Hillary Clinton on foundation attacks: ‘I know there’s a lot of smoke, and there’s no fire’

Hillary Clinton speaks at a rally in Philadelphia, Aug. 16, 2016. (Mark Makela/Reuters)
Hillary Clinton at a rally in Philadelphia, Aug. 16, 2016. (Mark Makela/Reuters)

Hillary Clinton responded to the latest attacks and questions surrounding her campaign on Wednesday night, firing back at Donald Trump moments after the Republican nominee called her “a bigot.”

“He is taking a hate movement mainstream,” Clinton told CNN’s Anderson Cooper in a phone interview shortly after Trump made the remark at a rally in Mississippi. “He’s brought it into his campaign. He’s bringing it to our communities and our country, and someone who’s questioned the citizenship of the first African-American president, who has courted white supremacists, who’s been sued for housing discrimination against communities of color, who’s attacked a judge for his Mexican heritage, and promised a mass deportation force is someone who is very much peddling bigotry and prejudice and paranoia.”

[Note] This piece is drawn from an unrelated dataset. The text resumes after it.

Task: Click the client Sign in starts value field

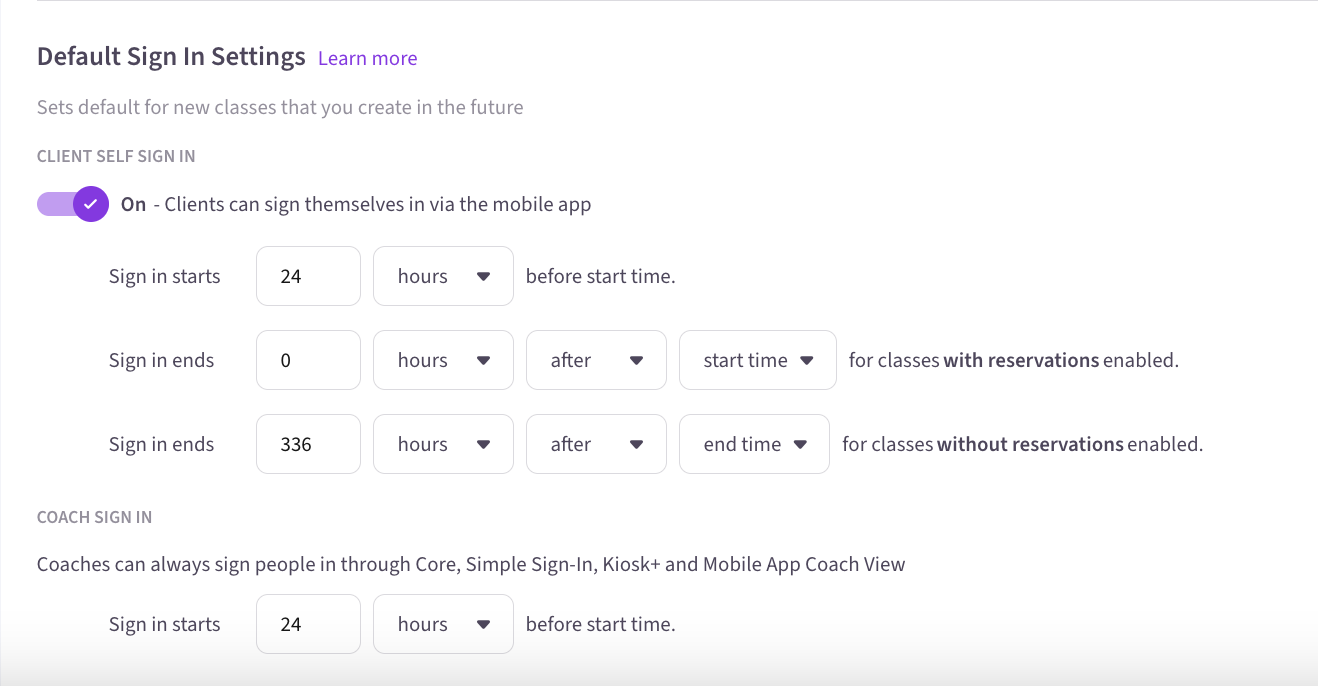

The Democratic nominee also dismissed Trump’s call for an investigation of the Clinton Foundation, which has come under intense scrutiny amid conservatives’ allegations of pay-for-play politics while she was secretary of state. Recently released emails showed a foundation official reaching out to the State Department on behalf of donors.

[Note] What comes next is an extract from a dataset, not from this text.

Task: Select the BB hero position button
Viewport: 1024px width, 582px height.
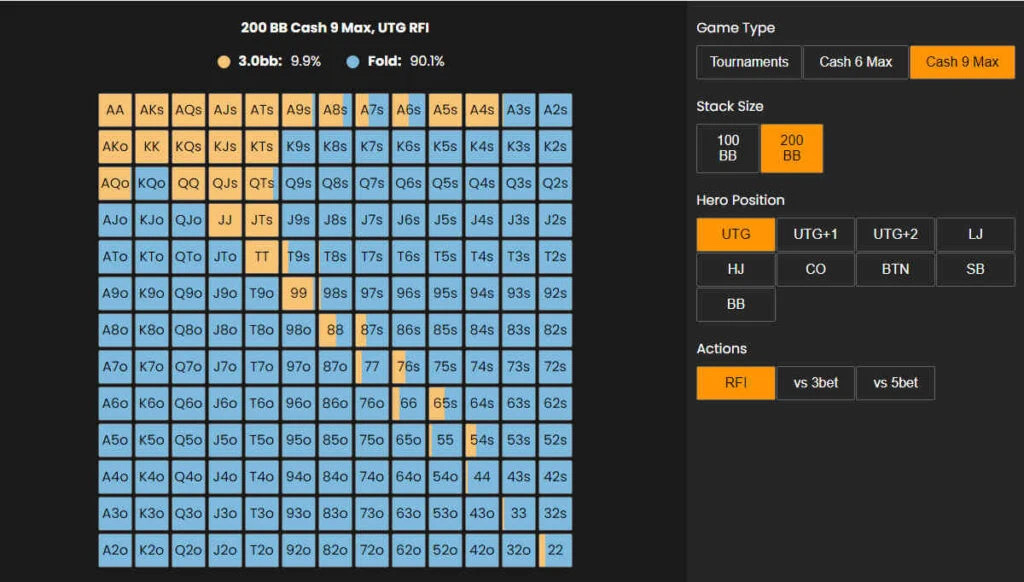Action: pos(736,304)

“My work as secretary of state was not influenced by any outside forces,” Clinton said. “I made policy decisions based on what I thought was right, to keep Americans safe and protect U.S. interests abroad. No wild political attack by Donald Trump is going to change that. And, in fact, the State Department has said itself that there is no evidence of any kind of impropriety at all.”

Clinton said the Clinton Foundation has been far more transparent than the real estate mogul’s business interests.

“The foundation is a charity,” Clinton said. “Neither my husband nor I have ever drawn a salary from it. You know more about the foundation than you know about anything concerning Donald Trump’s wealth, his business, his tax returns. I think it’s quite remarkable. His refusal to release his tax returns is even more concerning given the recent news that his businesses are hundred of millions of dollars in debt to big banks, including the state-owned bank of China, and business groups with ties to the Kremlin.”

Clinton’s comments came hours after her campaign slammed an Associated Press report that more than half the people outside government that she met with while she was secretary of state also donated to the Clinton Foundation. Clinton’s team and other critics said the report relied on “utterly flawed” data.

And Clinton continued the pushback against the AP article during her CNN interview.

“I know there’s a lot of smoke, and there’s no fire,” she told Cooper. “This AP report — put it in context — excludes nearly 2,000 meetings I had with world leaders, plus countless other meetings with U.S. government officials when I was secretary of state. It looked at a small portion of my time.

“It drew the conclusion and made the suggestion that my meetings with people like the late, great, Elie Wiesel, or Melinda Gates, or the Nobel Prize winner Muhammad Yunus were somehow due to connections with the foundation instead of their status as highly respected global leaders,” Clinton continued. “That is absurd. These are people I was proud to meet with, who any secretary of state would have been proud to meet with, and hear about their work and their insight.”

Clinton also addressed the issue that continues to dog her campaign: her use of a private email server for official State Department business. Last week, former Secretary of State Colin Powell told People magazine that the Clinton campaign has been trying “pin” the email scandal on him after it was revealed that Clinton told the FBI that he advised her to use a private server.

“I want people to know that the decision to have a single email account was mine,” Clinton said. “I take responsibility for it. I’ve apologized for it. I would certainly do differently if I could, but obviously I’m grateful the Justice Department concluded there was no basis to pursue this matter further, and I believe the public will be, and is, considering my full record and experience as they consider their choice for president.”

Last month, FBI Director James Comey said the evidence suggested that Clinton and her aides had been reckless in handling classified information but recommended no charges be filed.

Earlier this week, the State Department said it was reviewing nearly 15,000 emails that were previously undisclosed from Clinton’s use of a private server as secretary. A judge ruled that the government provide a status update by Sept. 23 — three days before the first scheduled presidential debate.

But in a Monday appearance on ABC’s “Jimmy Kimmel Live,” Clinton insisted she’s not concerned about more of her emails being released.

“Jimmy, my emails are so boring,” she said. “And I’m embarrassed about that. They’re so boring. So we’ve already released, I don’t know, 30,000 plus, so what’s a few more?”